▼▼▼

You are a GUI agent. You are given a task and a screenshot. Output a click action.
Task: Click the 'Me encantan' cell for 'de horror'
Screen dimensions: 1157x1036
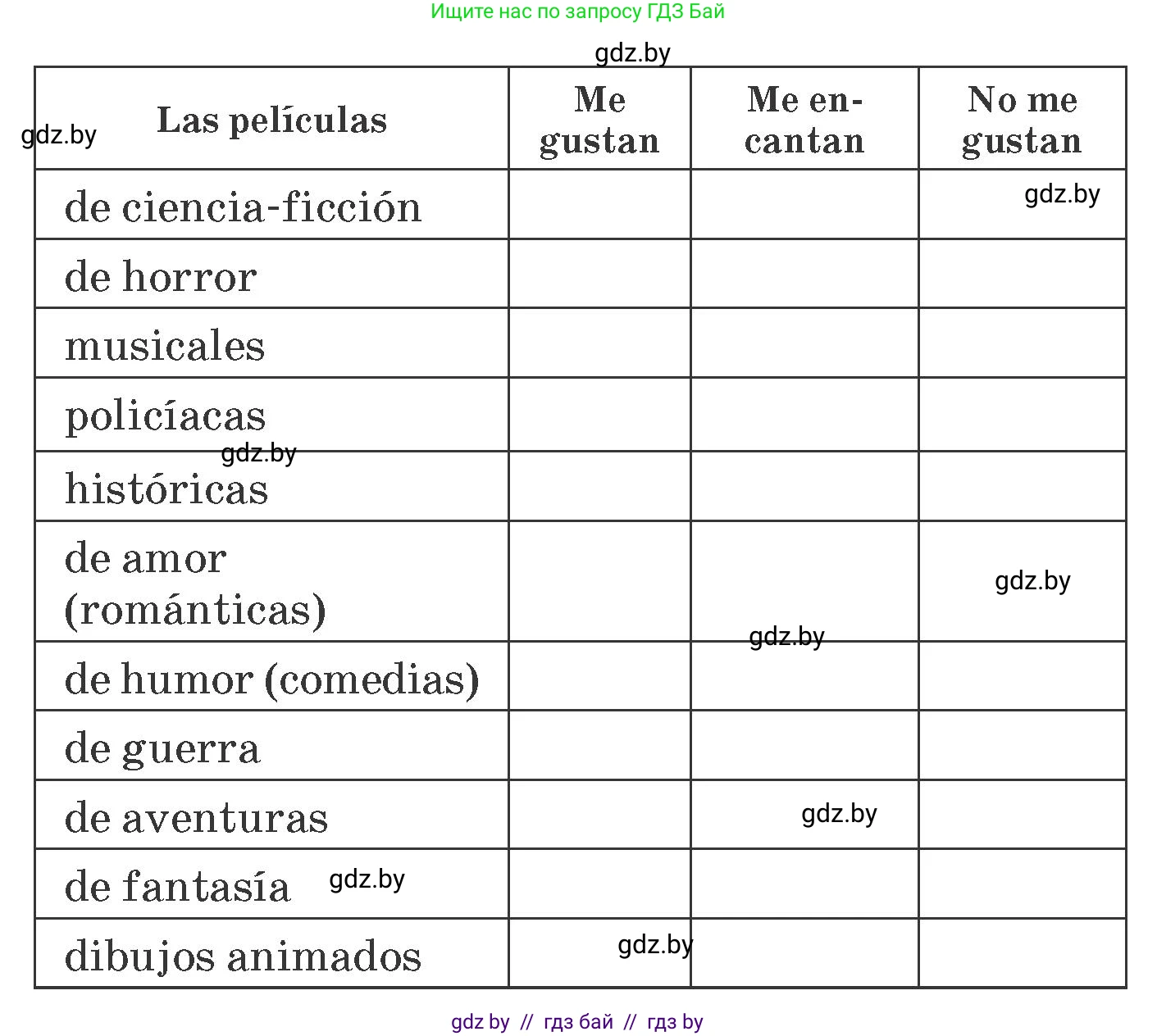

▲▲▲
▼▼▼

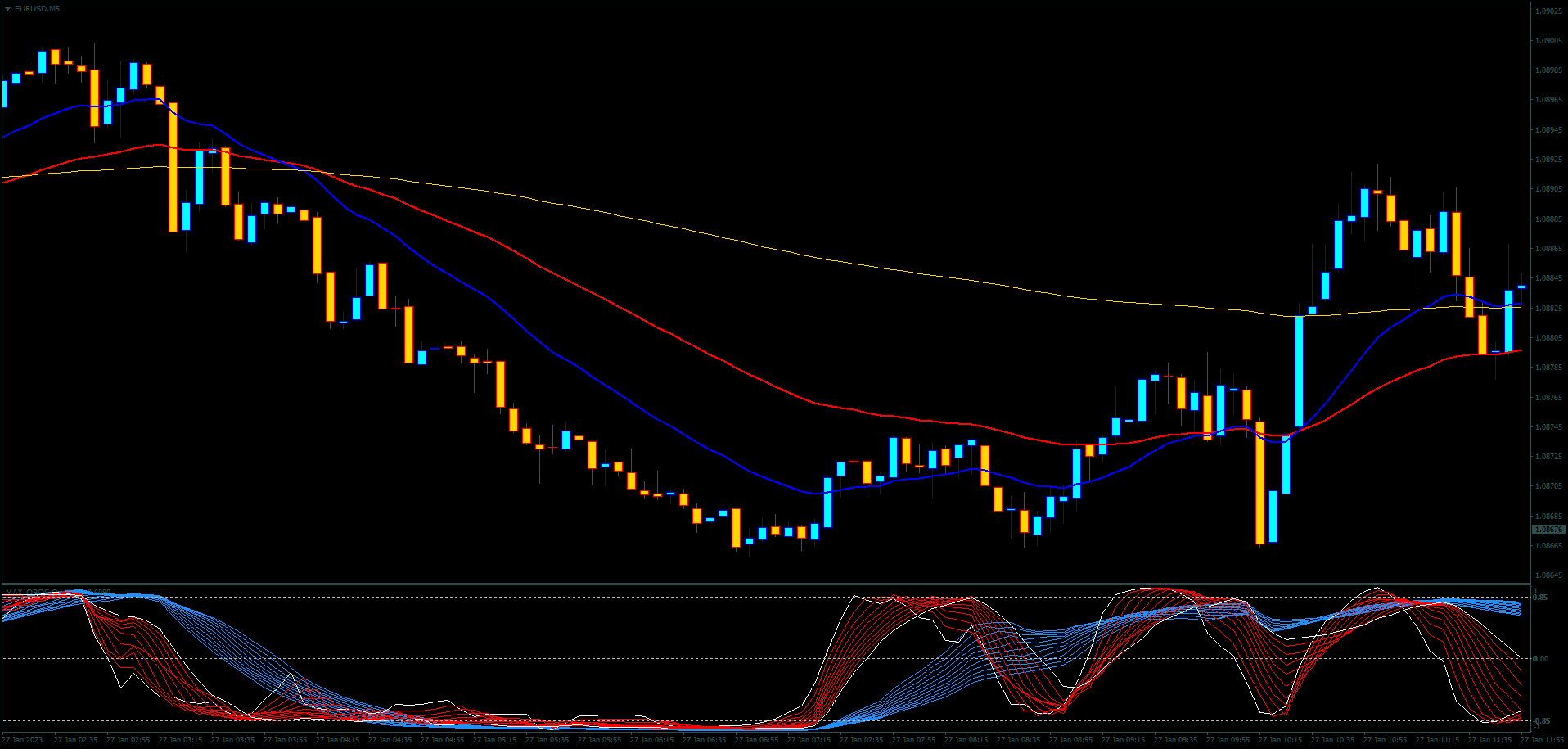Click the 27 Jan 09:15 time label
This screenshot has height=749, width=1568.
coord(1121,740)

▲▲▲

→ **Task instructions**
Beginning at the line with "You are a GUI" and ending at the line with "Screen dimensions: 1157x1036", reproduce each line of the data above exactly, and add no other lines.

→ **Solution below**
You are a GUI agent. You are given a task and a screenshot. Output a click action.
Task: Click the 'Me encantan' cell for 'de horror'
Screen dimensions: 1157x1036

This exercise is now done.